#### Supplied passage ####
T.S. Eliot Prize shortlisted
Includes the Forward Single Poem Prize shortlisted ‘On Trumpeldor Beach’
By turns sensual and incantatory, Common Prayer offers a liturgy for a world in crisis. Meditations on the actuality of sickness and bereavement move outward through narratives of the broken body of Europe’s violent twentieth century. Challenging and exploratory, Fiona Sampson’s poetry remakes the spiritual and physical metaphors by which we live.
‘Urgent, acrobatically alert poems alternate with the comparative stillness of a series of love sonnets. Here, too, the imagination is always at work, demonstrating that curiosity is a form of passion.’
Sean O’Brien, The Sunday Times
‘That she is also a very fine poet indeed seems almost impertinent of her, but that is what she is… Sampson’s free verse soon surprises by its seductive ease and its vivid rendition of he ordinary, material world. This perfect equilibrium between the numinous and the touchable is typical of Sampson’s achievement.’
Adam Thorpe, the Guardian
‘Fiona Sampson burst onto the literary landscape as the brilliant young editor of Poetry Review a couple of years ago. In Common Prayer, her subject is darkness of many kinds, erotic or lonely, histories of Eastern Europe, abandonment. She finds a subtle suggestion of sexual gesture in unexpected places.’
Elaine Feinstein, The Times
‘Fiona Sampson makes no apology for her old-fashioned diction of baptism, martyr, angel, avoiding the usual big questions by asking apparently ingenuous ones – is that radiance? Are you glass? There is a breathless agony in the isolated speaking voice which demands patient re-reading to be relished.’
#### Excerpted records ####
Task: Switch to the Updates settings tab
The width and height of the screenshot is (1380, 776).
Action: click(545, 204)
####
#### Excerpted records ####
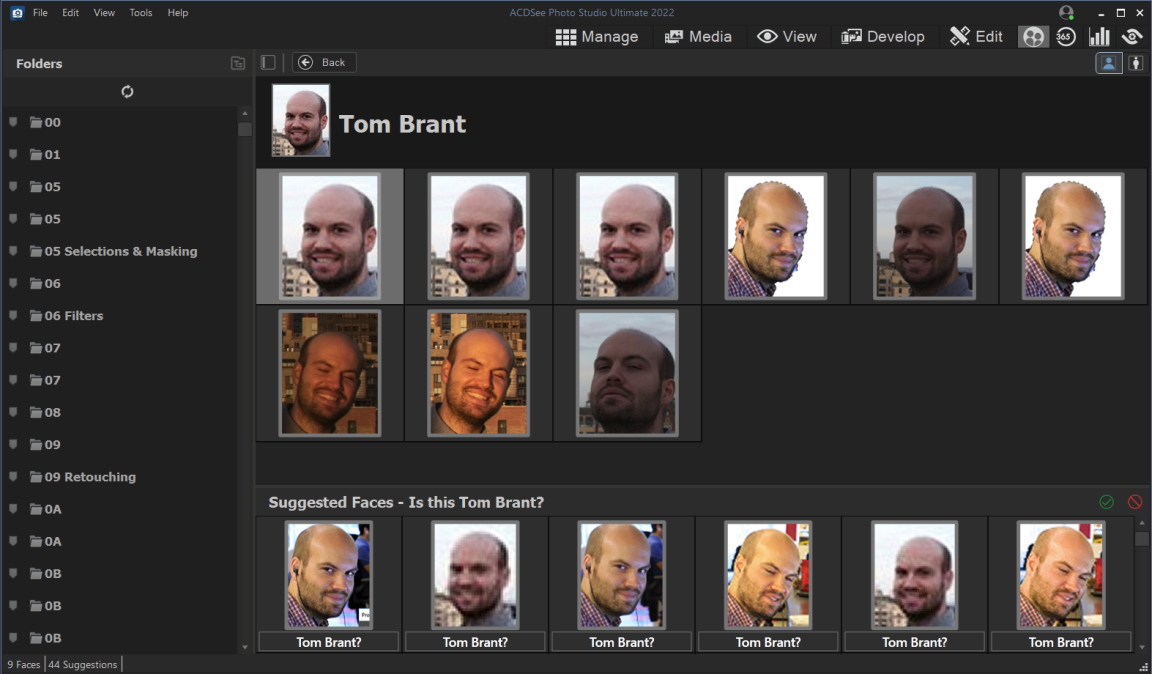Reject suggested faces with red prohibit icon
####
Instructions to follow »
Transcribe the stretch of the Common Prayer text above from "T.S. Eliot Prize" through "which we live.".

Solution to this exercise »
T.S. Eliot Prize shortlisted
Includes the Forward Single Poem Prize shortlisted ‘On Trumpeldor Beach’
By turns sensual and incantatory, Common Prayer offers a liturgy for a world in crisis. Meditations on the actuality of sickness and bereavement move outward through narratives of the broken body of Europe’s violent twentieth century. Challenging and exploratory, Fiona Sampson’s poetry remakes the spiritual and physical metaphors by which we live.